Mimo, że mężczyzna ruszył ociężale w jej kierunku, (Imię), jak na to na nią przystało, pozostawała dzielnie niewzruszona. Jednakże po tych słowach wypowiedzianych przez Haitani'ego, rzeczywiście zaczęła go nieco uważniej słuchać. Kolejne stawiane przez niego kroki niosły się miarowym stukotem niskich obcasów po porażająco pustym korytarzu, wybijając swojego rodzaju, regularny rytm. Symfonię irytacji, która doszczętnie przejęła panowanie nad jego obliczem. Fiołki teraz wbijały w nią spojrzenie ze znacznie bliższej odległości. (Nazwisko) zamilkła.

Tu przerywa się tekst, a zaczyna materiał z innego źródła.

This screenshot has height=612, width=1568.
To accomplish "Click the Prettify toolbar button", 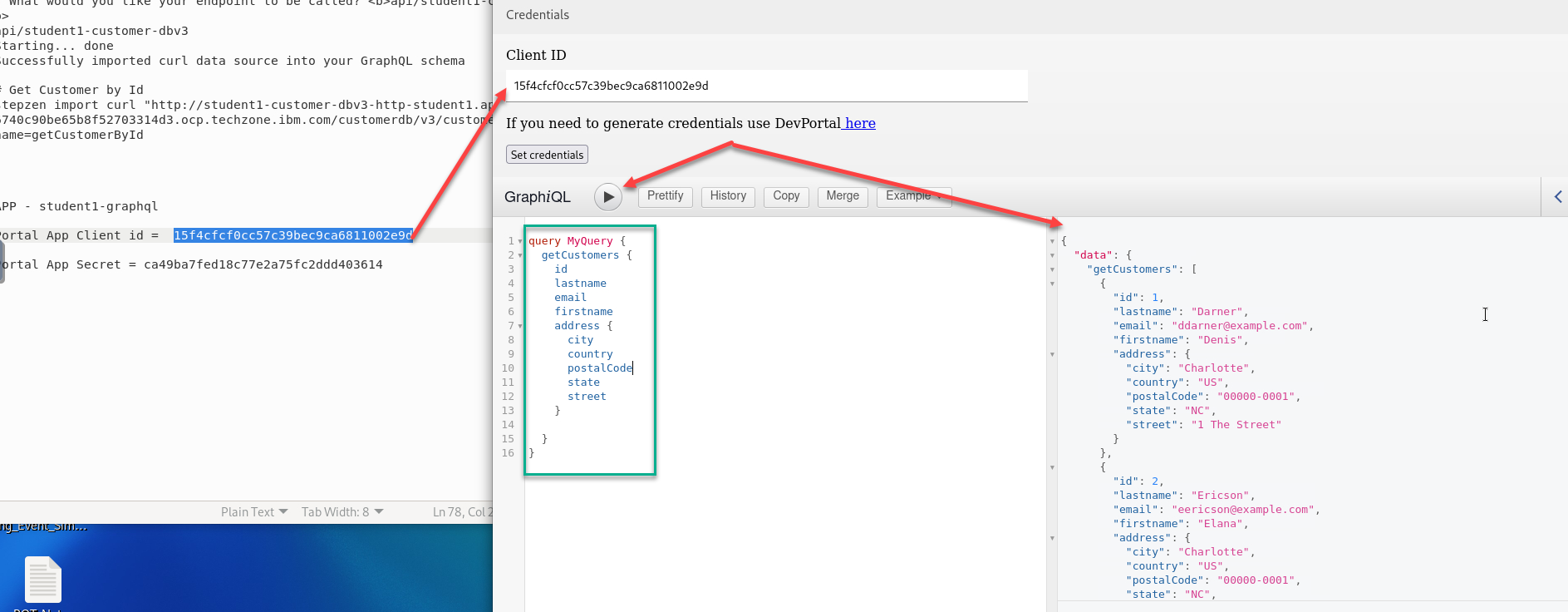I will click(x=665, y=196).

— On nie bierze cię za osobę, którą naprawdę jesteś — powaga w głosie Rindo za grosz do niego nie pasowała. Dziewczyna potrafiła wyłapać ów zaskakujący fakt, nawet pomimo rozkojarzenia. Gdzie podziała się monotonia i przemożne znudzenie? — Zresztą nie powinnaś mieszać się do interesów Bontenu. To ostatecznie straszne gówno, (Pseudonim). Nawet twoja bogata rodzinka nie byłaby w stanie cię z tego wyplątać bez uszczerbku.

— O czym ty mówisz, Haitani? Moja rodzina nie żyje od lat. Jestem siero- — ale zanim zdążyła zorientować się, jaką informację właśnie mu wyjawiła, było już za późno. Brwi mężczyzny zmarszczyły się w znacznym niezrozumieniu. Przechylił głowę na bok, a jego fioletowe kosmyki zsunęły się bardziej na ramię, odziane w miętową marynarkę.

(Kolor)włosa obserwowała ich trajektorię z zawrotnie bijącym mięśniem, który boleśnie obijał się od środka o jej żebra. Czyżby to był jej koniec? Przegrała? Przykrywka została spalona?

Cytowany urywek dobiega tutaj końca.